◆ WHAT IS BEING ASKED: Please switch "heading" to "title" in the records, starting at the line that contains "The height and width of the screenshot is (734, 734)." and ending at the end of the records, and write out only those lines with nothing else changed. Leave the pictures out of your answer.

----- INFORMATION SUPPLIED

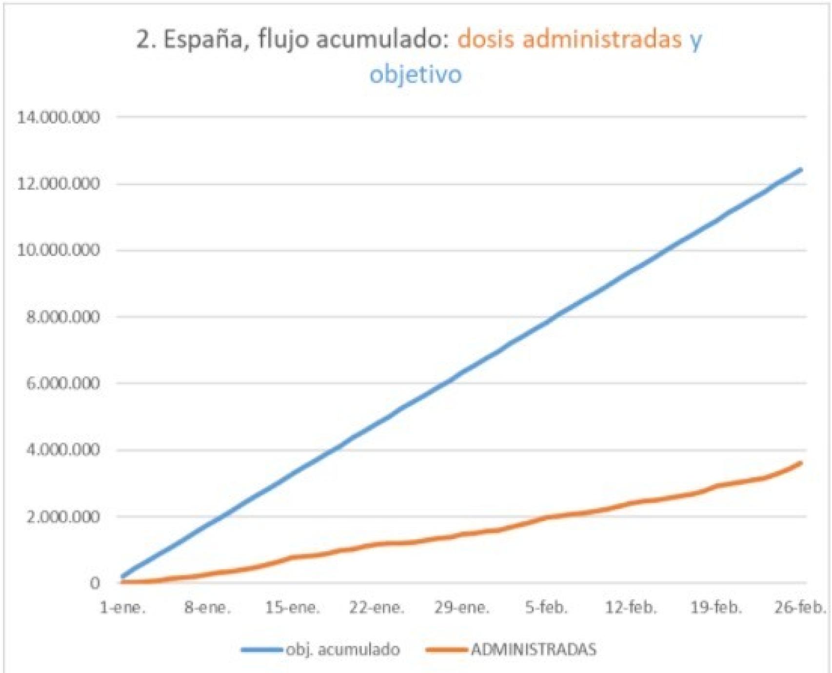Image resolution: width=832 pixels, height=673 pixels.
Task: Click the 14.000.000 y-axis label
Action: point(58,117)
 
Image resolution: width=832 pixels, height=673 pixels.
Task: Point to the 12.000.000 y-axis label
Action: point(58,184)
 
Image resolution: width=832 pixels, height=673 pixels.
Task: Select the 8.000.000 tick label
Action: point(63,317)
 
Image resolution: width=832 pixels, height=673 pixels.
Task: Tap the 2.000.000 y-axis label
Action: point(63,517)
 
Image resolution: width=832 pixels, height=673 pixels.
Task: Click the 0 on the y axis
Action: point(95,583)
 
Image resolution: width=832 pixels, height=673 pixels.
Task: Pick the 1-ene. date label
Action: point(122,608)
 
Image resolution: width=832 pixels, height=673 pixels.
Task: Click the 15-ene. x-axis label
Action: point(293,608)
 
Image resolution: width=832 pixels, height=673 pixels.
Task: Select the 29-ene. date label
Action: point(461,608)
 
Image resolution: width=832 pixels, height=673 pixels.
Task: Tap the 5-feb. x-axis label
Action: point(546,608)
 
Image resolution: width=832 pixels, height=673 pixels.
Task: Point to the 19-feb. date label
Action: point(716,608)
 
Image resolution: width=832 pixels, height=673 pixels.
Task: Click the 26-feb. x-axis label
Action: point(800,608)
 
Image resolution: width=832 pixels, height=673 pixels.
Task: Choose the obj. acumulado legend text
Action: point(343,650)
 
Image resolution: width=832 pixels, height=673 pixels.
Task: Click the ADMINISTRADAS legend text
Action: point(534,650)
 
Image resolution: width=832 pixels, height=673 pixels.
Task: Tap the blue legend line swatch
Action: point(262,650)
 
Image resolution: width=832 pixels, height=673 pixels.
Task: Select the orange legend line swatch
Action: point(446,650)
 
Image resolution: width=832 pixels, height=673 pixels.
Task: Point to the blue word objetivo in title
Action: point(416,75)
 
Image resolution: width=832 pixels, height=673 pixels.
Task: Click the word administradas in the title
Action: point(602,39)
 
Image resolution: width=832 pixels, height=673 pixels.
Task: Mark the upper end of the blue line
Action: point(800,170)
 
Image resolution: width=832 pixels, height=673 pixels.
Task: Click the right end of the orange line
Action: point(800,463)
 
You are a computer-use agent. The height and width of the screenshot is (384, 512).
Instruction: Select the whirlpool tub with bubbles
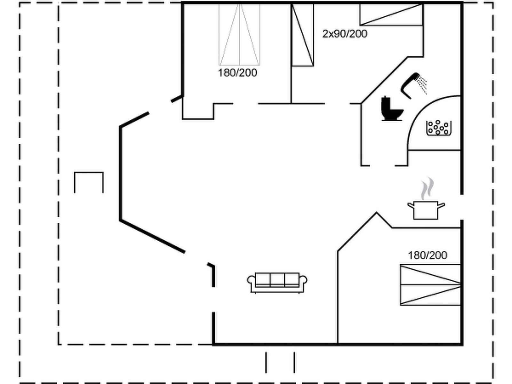[438, 128]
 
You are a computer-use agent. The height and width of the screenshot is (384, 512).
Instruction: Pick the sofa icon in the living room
[277, 283]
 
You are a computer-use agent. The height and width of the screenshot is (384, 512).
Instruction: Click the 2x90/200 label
[345, 34]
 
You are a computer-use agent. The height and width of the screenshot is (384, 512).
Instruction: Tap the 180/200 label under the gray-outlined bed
[237, 73]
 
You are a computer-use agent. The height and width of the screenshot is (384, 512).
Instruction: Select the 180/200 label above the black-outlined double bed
[427, 255]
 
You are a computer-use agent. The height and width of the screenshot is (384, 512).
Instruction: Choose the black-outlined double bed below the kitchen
[430, 284]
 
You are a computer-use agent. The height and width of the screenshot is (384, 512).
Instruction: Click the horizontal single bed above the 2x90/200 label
[391, 14]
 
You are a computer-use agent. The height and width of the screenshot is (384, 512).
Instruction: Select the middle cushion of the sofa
[277, 279]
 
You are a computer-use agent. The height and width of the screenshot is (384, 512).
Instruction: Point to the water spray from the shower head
[423, 84]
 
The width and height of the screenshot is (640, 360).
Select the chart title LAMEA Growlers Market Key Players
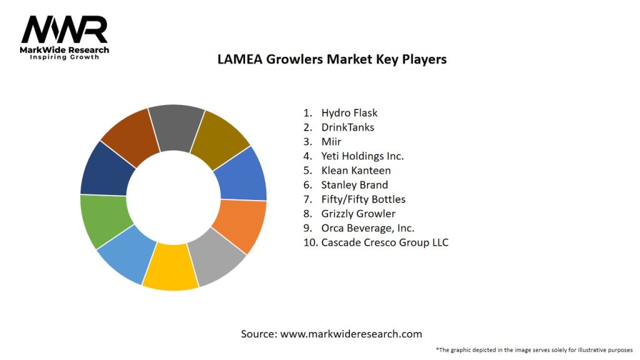coord(331,60)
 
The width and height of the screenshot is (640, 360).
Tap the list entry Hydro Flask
coord(349,113)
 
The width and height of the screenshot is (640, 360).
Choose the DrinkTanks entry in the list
coord(348,128)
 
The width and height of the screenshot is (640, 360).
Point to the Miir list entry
coord(331,142)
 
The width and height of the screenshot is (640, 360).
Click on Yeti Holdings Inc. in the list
coord(362,156)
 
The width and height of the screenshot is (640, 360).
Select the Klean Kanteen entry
coord(356,171)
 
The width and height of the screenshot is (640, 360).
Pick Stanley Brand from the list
coord(354,185)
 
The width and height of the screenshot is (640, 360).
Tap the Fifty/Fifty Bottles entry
coord(363,199)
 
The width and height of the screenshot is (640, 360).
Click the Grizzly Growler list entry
coord(358,214)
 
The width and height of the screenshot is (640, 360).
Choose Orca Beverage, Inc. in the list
coord(368,228)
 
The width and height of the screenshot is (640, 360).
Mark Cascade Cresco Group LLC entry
coord(384,242)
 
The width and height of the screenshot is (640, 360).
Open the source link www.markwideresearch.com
coord(351,334)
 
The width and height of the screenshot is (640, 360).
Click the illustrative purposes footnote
coord(534,349)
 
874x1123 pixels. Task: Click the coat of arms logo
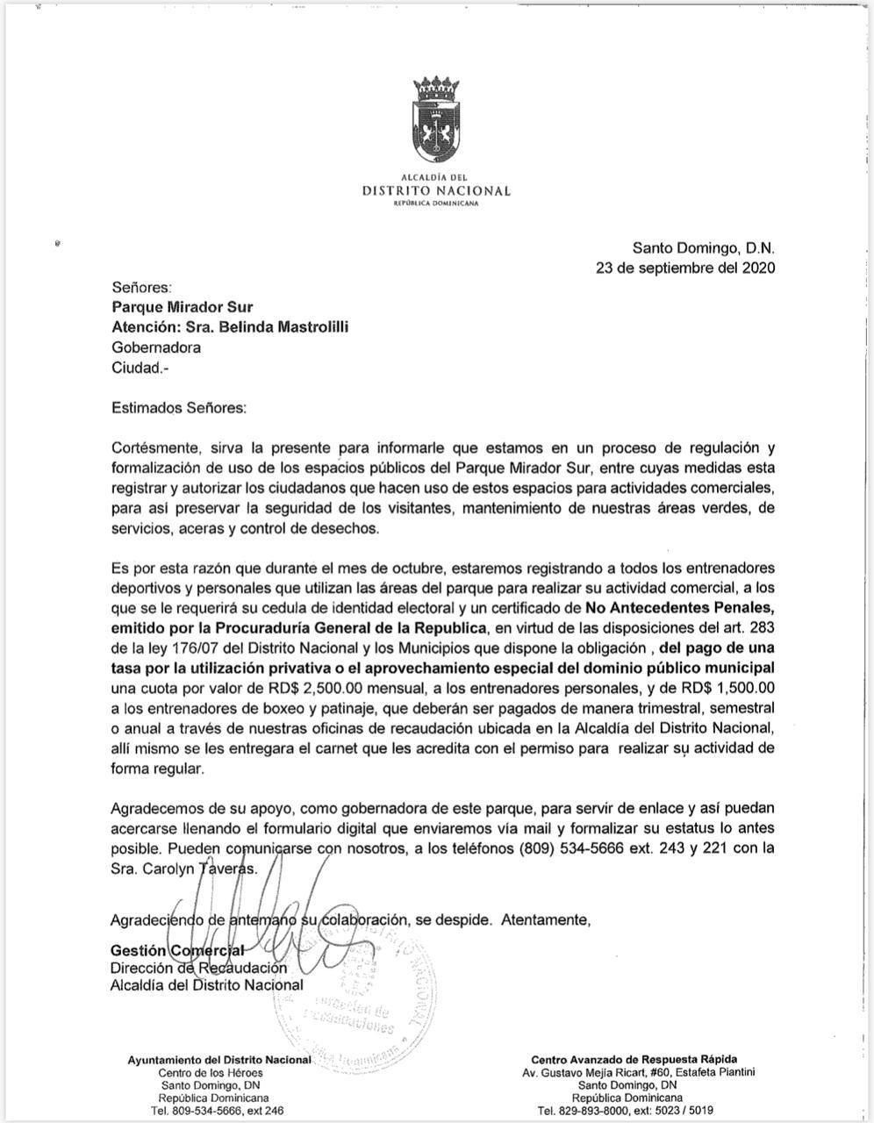click(436, 124)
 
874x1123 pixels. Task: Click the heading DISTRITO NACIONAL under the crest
click(436, 190)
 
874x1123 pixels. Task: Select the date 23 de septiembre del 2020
click(684, 268)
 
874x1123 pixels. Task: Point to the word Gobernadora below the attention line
click(156, 347)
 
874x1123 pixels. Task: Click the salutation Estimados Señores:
click(179, 408)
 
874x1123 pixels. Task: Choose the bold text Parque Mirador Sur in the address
click(183, 306)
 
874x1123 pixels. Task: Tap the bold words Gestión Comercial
click(176, 950)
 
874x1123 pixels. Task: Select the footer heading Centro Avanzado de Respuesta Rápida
click(634, 1059)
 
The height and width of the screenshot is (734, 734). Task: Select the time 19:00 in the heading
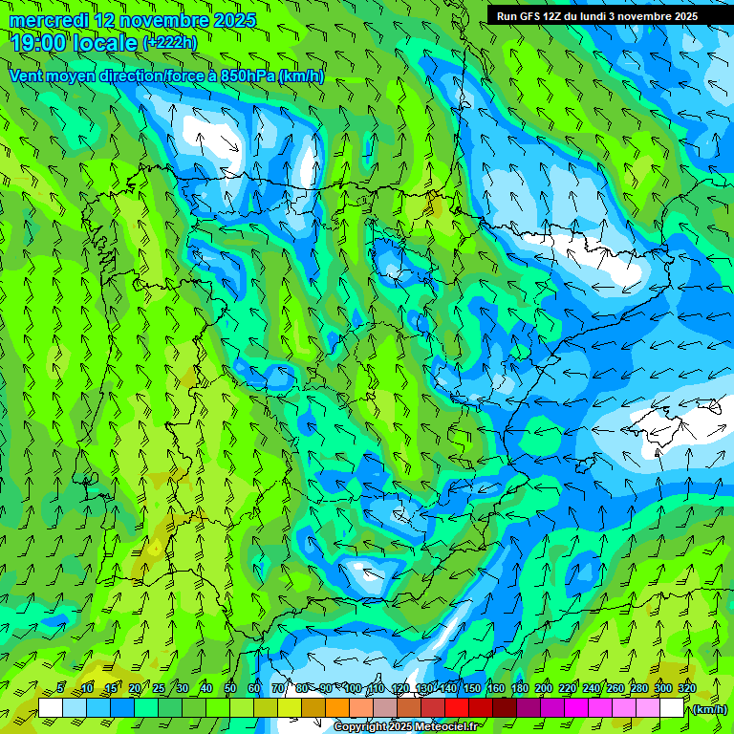coord(38,42)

----------

◆ RESPONSE:
The height and width of the screenshot is (734, 734). Task: Select the time 19:00 in the title
coord(38,42)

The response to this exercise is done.